── Material for this exercise ──
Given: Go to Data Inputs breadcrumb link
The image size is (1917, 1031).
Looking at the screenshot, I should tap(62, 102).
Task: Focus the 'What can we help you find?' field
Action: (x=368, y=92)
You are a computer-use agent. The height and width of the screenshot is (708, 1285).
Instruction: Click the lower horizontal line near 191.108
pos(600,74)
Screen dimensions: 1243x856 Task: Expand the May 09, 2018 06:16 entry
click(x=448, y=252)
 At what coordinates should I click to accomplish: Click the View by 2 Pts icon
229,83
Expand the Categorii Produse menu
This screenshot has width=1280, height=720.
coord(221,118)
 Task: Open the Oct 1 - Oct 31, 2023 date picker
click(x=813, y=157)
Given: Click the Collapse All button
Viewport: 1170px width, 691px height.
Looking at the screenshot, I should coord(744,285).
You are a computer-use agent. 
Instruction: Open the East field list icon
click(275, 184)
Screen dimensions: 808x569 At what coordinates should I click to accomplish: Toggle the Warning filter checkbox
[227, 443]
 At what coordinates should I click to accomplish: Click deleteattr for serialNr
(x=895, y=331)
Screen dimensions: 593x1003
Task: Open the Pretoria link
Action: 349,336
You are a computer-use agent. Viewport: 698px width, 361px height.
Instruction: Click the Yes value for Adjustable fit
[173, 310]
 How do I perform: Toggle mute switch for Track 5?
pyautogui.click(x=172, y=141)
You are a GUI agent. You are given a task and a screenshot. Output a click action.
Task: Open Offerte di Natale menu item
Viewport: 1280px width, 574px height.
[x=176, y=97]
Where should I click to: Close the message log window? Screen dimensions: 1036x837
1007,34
───
What is required -
All lines of the data are to be repeated exactly as they stand.

Written reply -
Given: Go to Data Inputs breadcrumb link
The image size is (1917, 1031).
Looking at the screenshot, I should tap(62, 102).
Task: Focus the 'What can we help you find?' field
Action: (x=368, y=92)
You are a computer-use agent. The height and width of the screenshot is (708, 1285).
Instruction: Click the lower horizontal line near 191.108
pos(600,74)
Screen dimensions: 1243x856 Task: Expand the May 09, 2018 06:16 entry
click(x=448, y=252)
 At what coordinates should I click to accomplish: Click the View by 2 Pts icon
229,83
Expand the Categorii Produse menu
This screenshot has width=1280, height=720.
coord(221,118)
 Task: Open the Oct 1 - Oct 31, 2023 date picker
click(x=813, y=157)
Given: Click the Collapse All button
Viewport: 1170px width, 691px height.
Looking at the screenshot, I should coord(744,285).
You are a computer-use agent. 
Instruction: Open the East field list icon
click(275, 184)
Screen dimensions: 808x569 At what coordinates should I click to accomplish: Toggle the Warning filter checkbox
[227, 443]
 At what coordinates should I click to accomplish: Click deleteattr for serialNr
(x=895, y=331)
Screen dimensions: 593x1003
Task: Open the Pretoria link
Action: 349,336
You are a computer-use agent. Viewport: 698px width, 361px height.
Instruction: Click the Yes value for Adjustable fit
[173, 310]
 How do I perform: Toggle mute switch for Track 5?
pyautogui.click(x=172, y=141)
You are a GUI agent. You are given a task and a screenshot. Output a click action.
Task: Open Offerte di Natale menu item
Viewport: 1280px width, 574px height.
[x=176, y=97]
Where should I click to: Close the message log window? Screen dimensions: 1036x837
1007,34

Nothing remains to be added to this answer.